Lollipop: powerful film that deals with poverty and homelessness comes from director’s heart
Story of mother negotiating a system that feels designed to set her up to fail sits firmly in the Ken Loach school
Friday, 13th June — By Dan Carrier

Idil Ahmed and Posy Sterling in Lollipop [Tereza Cervenova/MetFilm]
LOLLIPOP
Directed by Daisy-May Hudson
Certificate: 15
☆☆☆☆☆
THIS film is another testament to the power of cinema to both profoundly move you as an individual – but hopefully shed a light on our society, and act as a call to arms.
Lollipop sits firmly in the Ken Loach school and has been compared to his seminal 1966 work, Cathy Come Home, about poverty and homelessness.
Director Daisy-May Hudson, who in her early 20s documented her family’s homelessness for film, has created a powerful feature about a mother trying to negotiate a system that feels designed to set her up to fail.
The director’s backstory means this film is from the heart, and makes it impossible to look away or build up a counter to the points that slowly reveal themselves.

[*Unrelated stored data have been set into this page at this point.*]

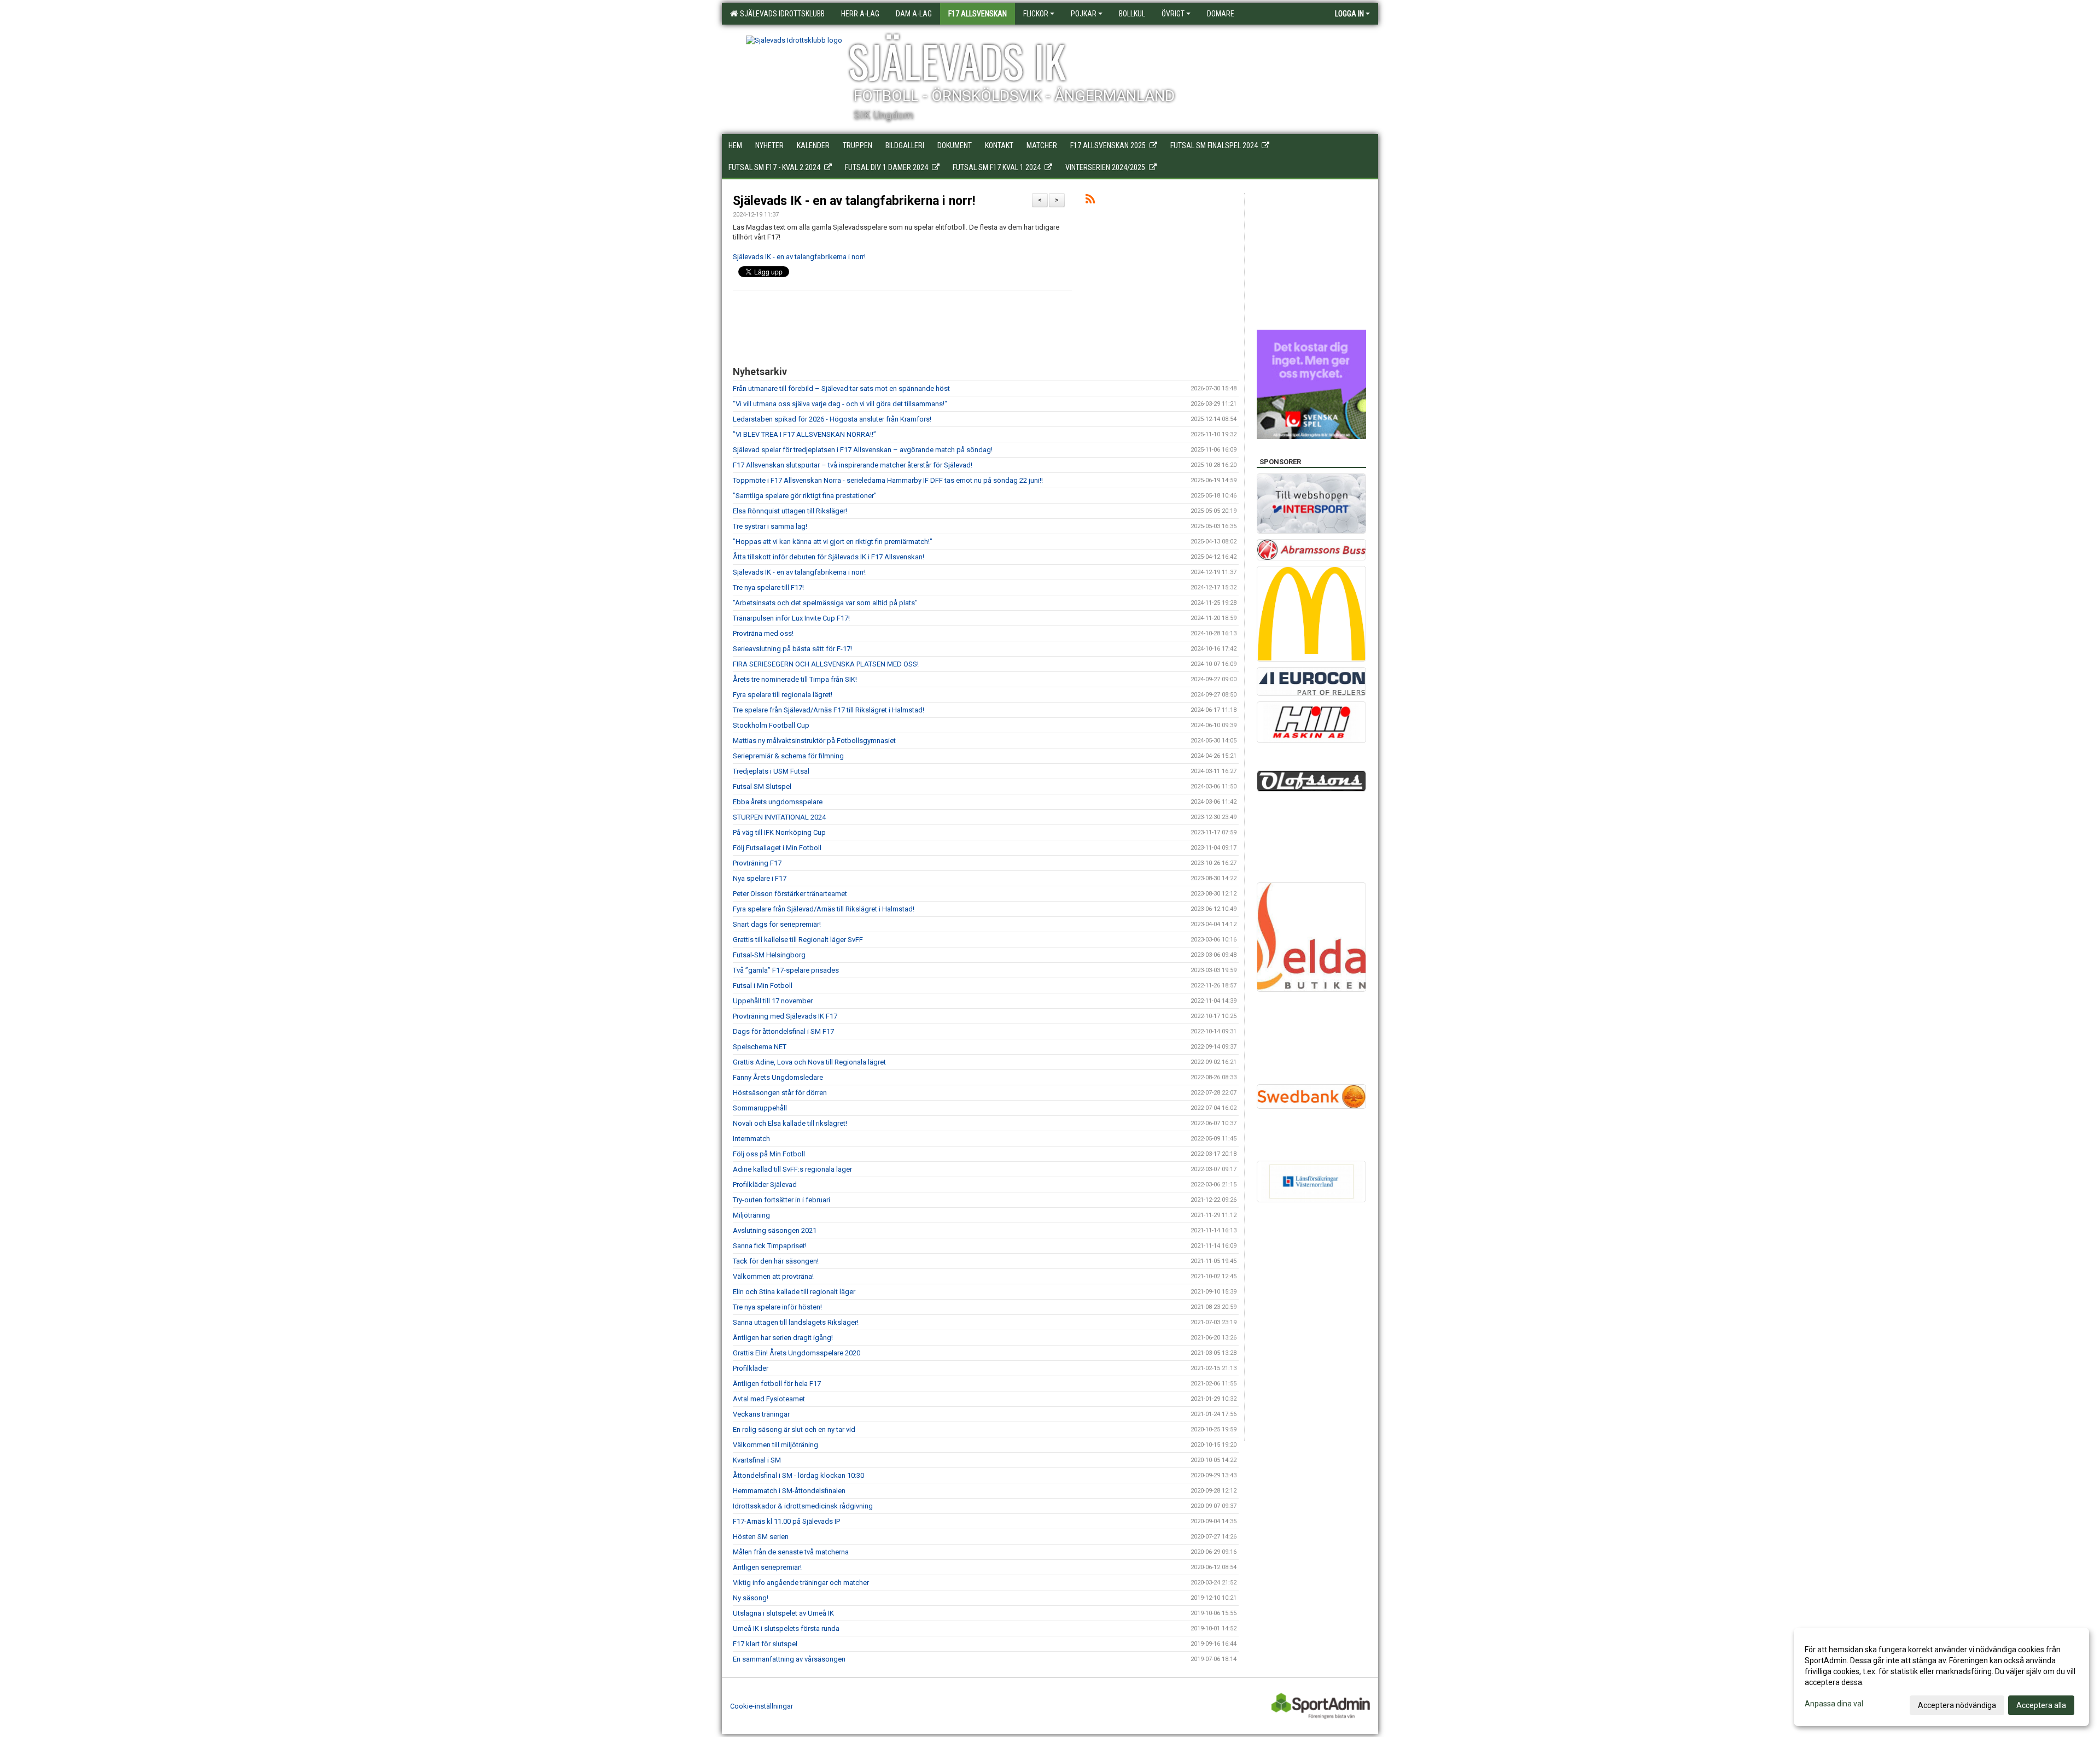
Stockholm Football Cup (771, 725)
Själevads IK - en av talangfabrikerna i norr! (854, 201)
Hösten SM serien (761, 1537)
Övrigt (1173, 13)
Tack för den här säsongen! (776, 1261)
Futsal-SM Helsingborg (769, 955)
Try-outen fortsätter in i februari (781, 1200)
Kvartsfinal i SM (757, 1460)
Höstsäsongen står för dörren (780, 1093)
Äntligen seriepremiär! (767, 1567)
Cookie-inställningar (761, 1706)
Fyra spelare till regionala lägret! (782, 695)
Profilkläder (750, 1368)
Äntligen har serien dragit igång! (783, 1338)
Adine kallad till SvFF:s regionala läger (792, 1169)
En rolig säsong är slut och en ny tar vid (794, 1429)
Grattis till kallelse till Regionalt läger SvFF (798, 939)
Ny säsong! (750, 1598)
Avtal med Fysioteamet (769, 1399)
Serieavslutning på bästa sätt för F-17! (792, 649)
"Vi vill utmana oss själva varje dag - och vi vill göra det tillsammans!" (840, 404)
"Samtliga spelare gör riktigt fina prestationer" (805, 496)
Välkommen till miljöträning (775, 1445)
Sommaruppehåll (760, 1108)
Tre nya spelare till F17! (768, 587)
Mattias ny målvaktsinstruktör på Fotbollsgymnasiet (814, 740)
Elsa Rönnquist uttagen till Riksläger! (790, 511)
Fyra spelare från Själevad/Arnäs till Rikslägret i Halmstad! (823, 909)
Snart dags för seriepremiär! (777, 924)
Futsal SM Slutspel (762, 786)
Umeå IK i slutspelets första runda (786, 1628)
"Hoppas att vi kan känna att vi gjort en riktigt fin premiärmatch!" (832, 541)
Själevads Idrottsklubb (781, 13)
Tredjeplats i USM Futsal (771, 771)
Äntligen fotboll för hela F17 (777, 1383)
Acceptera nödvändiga (1957, 1705)
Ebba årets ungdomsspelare (777, 802)
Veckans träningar (761, 1414)
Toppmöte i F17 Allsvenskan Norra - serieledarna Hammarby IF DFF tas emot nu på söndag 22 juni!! (888, 480)
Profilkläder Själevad (765, 1184)
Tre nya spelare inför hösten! (777, 1307)
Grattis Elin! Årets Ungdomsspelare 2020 (796, 1353)
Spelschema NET (759, 1047)
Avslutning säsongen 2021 (774, 1230)
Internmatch (751, 1138)
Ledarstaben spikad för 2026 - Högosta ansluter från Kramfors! (832, 419)
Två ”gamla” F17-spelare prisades (786, 970)
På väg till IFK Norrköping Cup (779, 832)
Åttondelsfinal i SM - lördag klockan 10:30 (798, 1475)
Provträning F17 (757, 863)
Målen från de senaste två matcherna (791, 1552)
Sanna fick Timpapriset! (770, 1246)
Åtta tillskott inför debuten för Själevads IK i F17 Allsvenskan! (828, 557)
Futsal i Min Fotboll (762, 985)
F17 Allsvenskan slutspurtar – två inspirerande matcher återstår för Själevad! (852, 465)
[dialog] (1941, 1677)
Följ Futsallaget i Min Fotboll (777, 848)
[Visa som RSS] (1090, 201)
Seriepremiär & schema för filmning (788, 756)
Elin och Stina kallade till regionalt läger (794, 1292)
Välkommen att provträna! (773, 1276)
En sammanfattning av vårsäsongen (789, 1659)
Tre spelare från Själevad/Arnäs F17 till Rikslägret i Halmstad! (828, 710)
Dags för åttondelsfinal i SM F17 (783, 1031)
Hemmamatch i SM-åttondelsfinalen (789, 1491)
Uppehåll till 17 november (773, 1001)
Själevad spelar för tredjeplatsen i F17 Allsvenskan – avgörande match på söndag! (863, 450)
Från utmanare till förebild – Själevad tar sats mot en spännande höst (841, 388)
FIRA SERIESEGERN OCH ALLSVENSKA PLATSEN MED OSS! (826, 664)
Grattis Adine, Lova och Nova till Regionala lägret (809, 1062)
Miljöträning (751, 1215)
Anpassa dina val (1834, 1703)
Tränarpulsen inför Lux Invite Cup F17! (791, 618)
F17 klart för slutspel (765, 1644)
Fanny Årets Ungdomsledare (778, 1077)
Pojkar (1083, 13)
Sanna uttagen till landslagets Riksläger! (796, 1322)
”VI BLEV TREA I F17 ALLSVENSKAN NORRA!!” (804, 434)
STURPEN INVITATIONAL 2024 (779, 817)
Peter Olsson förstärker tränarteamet (790, 894)
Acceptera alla (2041, 1705)
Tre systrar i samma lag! (770, 526)
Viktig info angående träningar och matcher (801, 1582)
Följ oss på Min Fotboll (769, 1154)
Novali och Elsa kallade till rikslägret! (790, 1123)
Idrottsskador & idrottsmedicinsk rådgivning (803, 1506)
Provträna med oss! (763, 633)
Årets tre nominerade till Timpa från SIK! (795, 679)
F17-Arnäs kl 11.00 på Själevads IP (786, 1521)
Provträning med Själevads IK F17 (785, 1016)
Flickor (1035, 13)
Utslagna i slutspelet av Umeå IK (783, 1613)
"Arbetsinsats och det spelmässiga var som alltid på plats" (825, 603)
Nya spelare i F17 (759, 878)
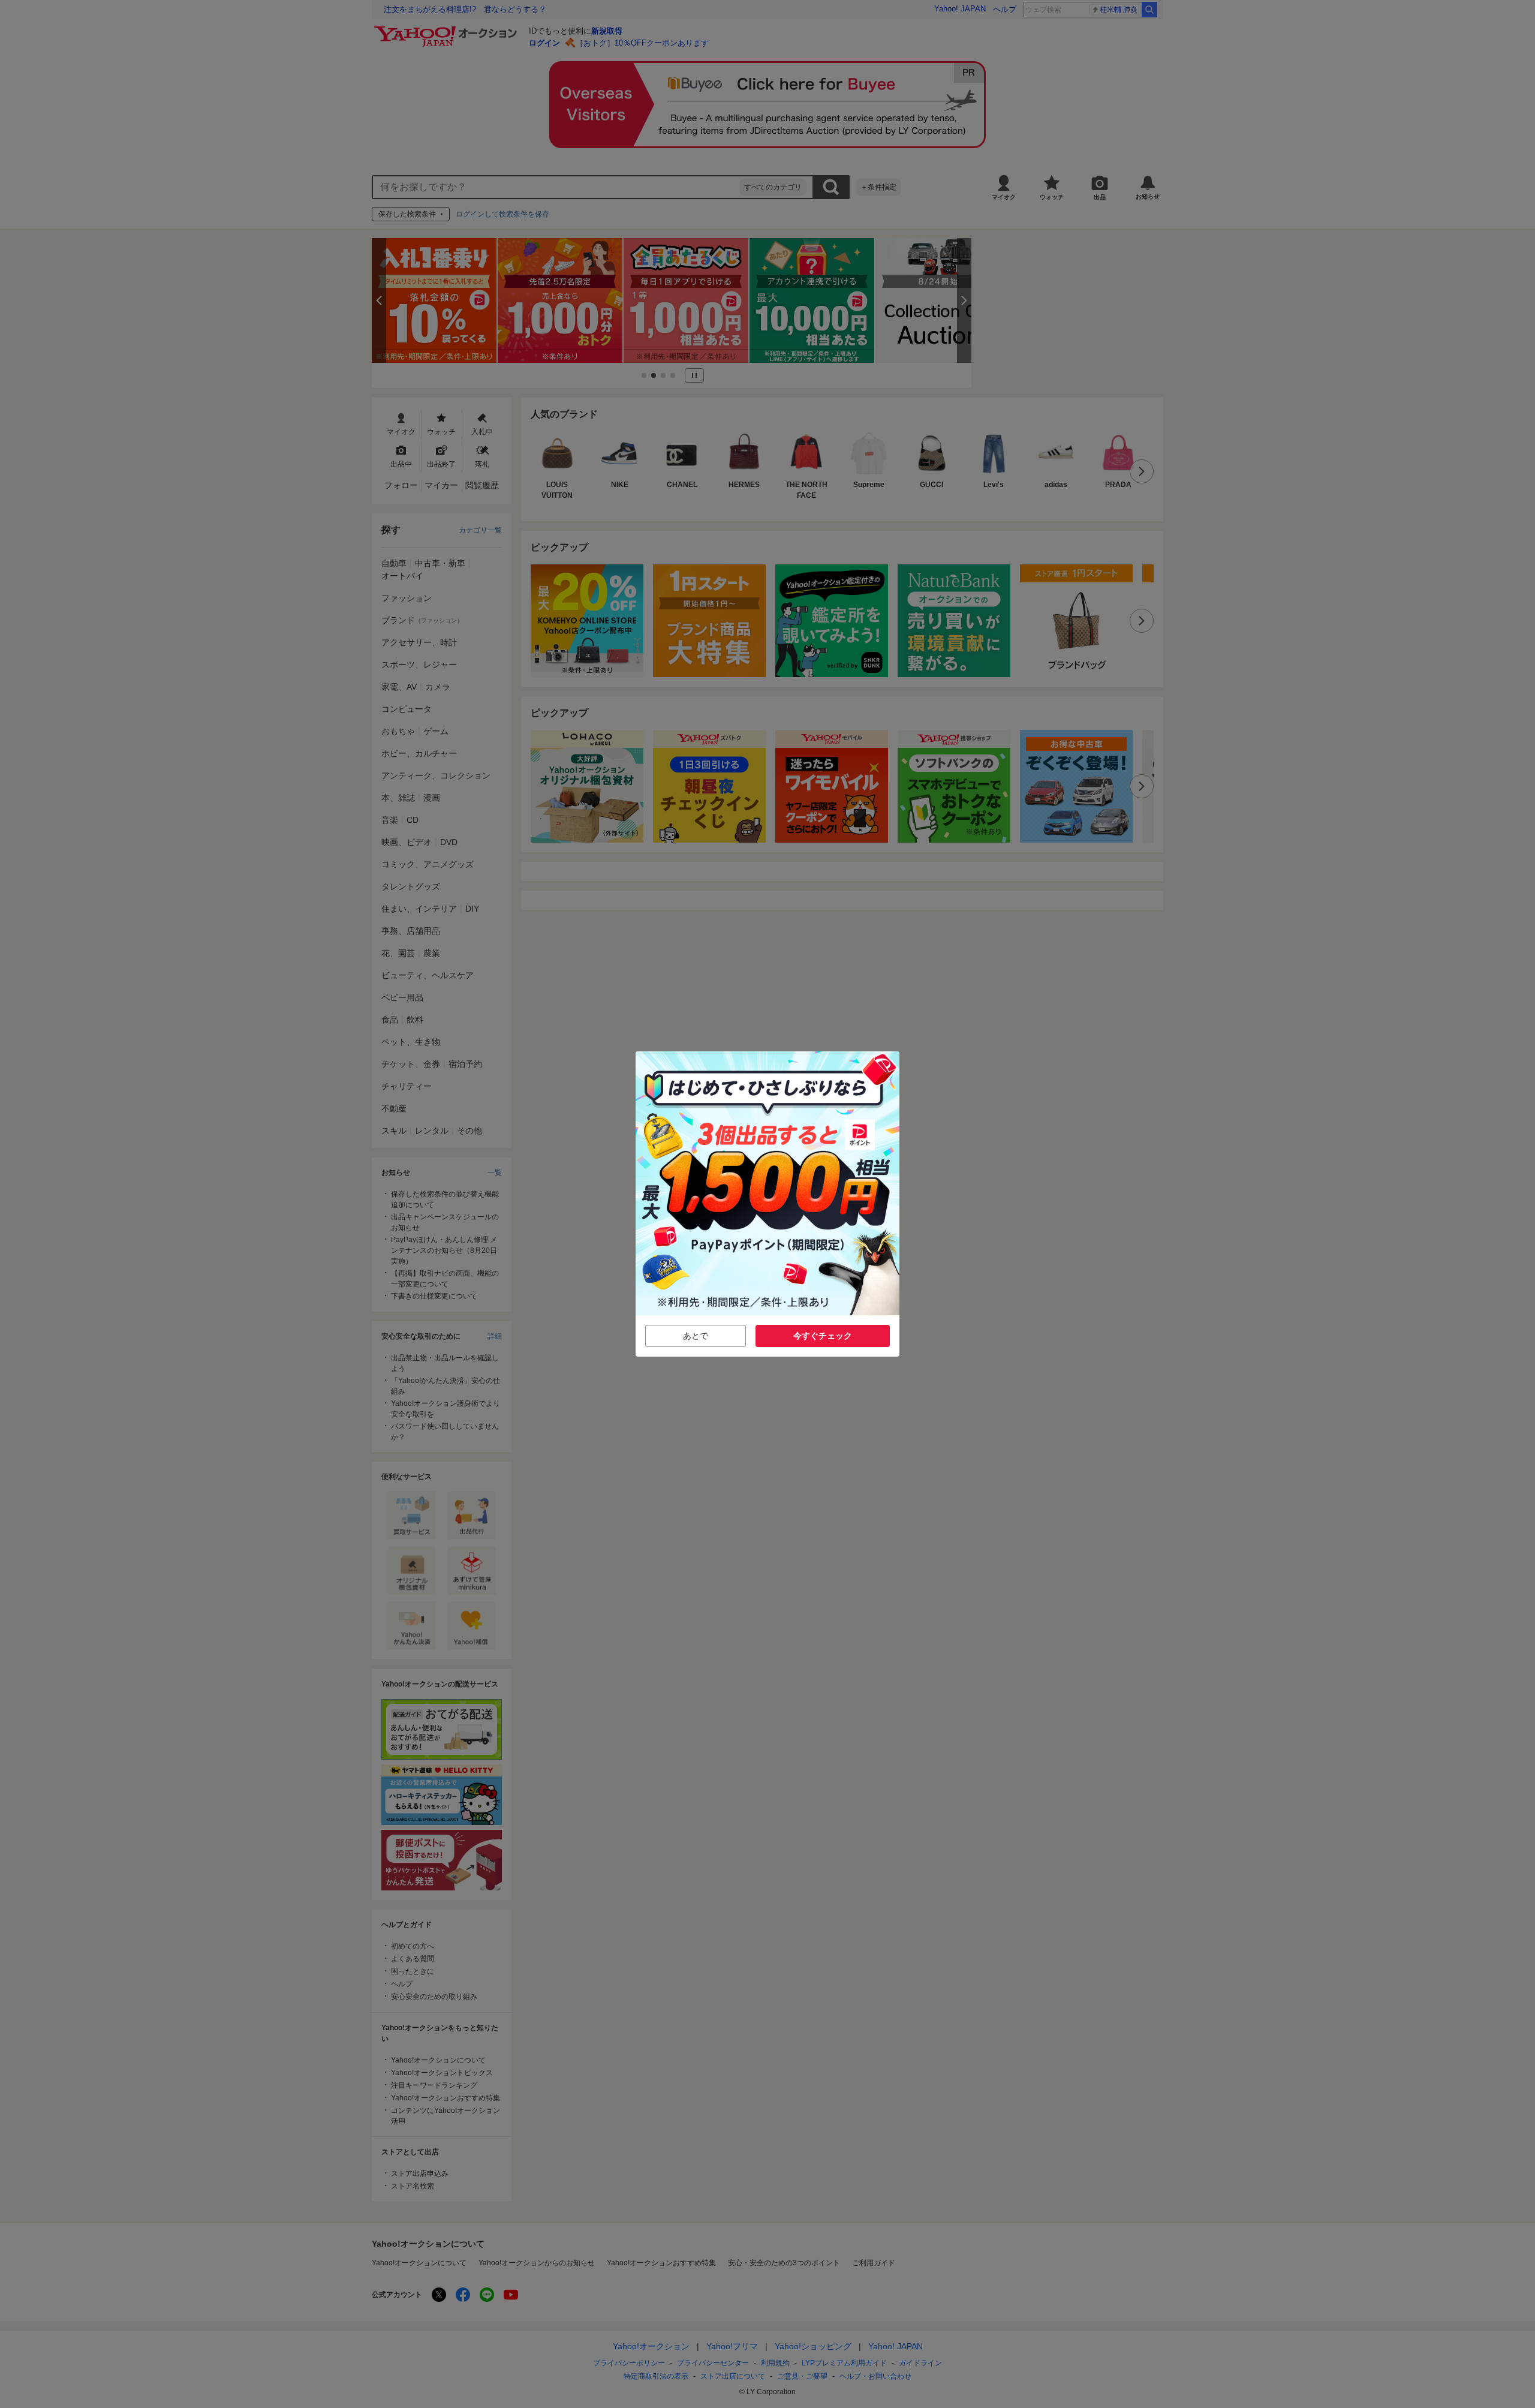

We meet Molly (Posy Sterling) as she finishes a four-month prison sentence. Her council home has been taken away – going to prison means she is registered as making herself “intentionally homeless”.
Her two children, Ava and Leo, have gone to stay with her mum, Sylvie (Terriann Cousins) – but Sylvie has problems and so the children have been taken into care.
We embark on a journey with Molly as she tries to navigate a world that feels designed to make her life as hard as possible, to be as complicated, costly and inconclusive as it can be, to have hoops and hurdles at every turn.
With believable performances that draw you in, we share the sense of hopelessness and danger – from the worry of coming out of a prison gate and then having to set up a tent in a London park because Molly has nowhere else to go, to the infuriating experience of dealing with poorly paid, demotivated frontline staff who are seen as the agents of a broken system.
Molly won’t get her kids back until she has a house – and she won’t be given a house until she gets her kids back. Such is a recognisable Catch-22 so many find themselves in and that Hudson’s film so eloquently, and woefully, portrays.
The story progresses as we watch Molly’s reaction to this series of “unfortunate circumstances” that is rash and counterproductive. But ask yourself, what would you do?
She finds an ally in an old friend Amina (Idil Ahmed), and the plot follows them as they try to be the parents they want to be, facing down a world against them.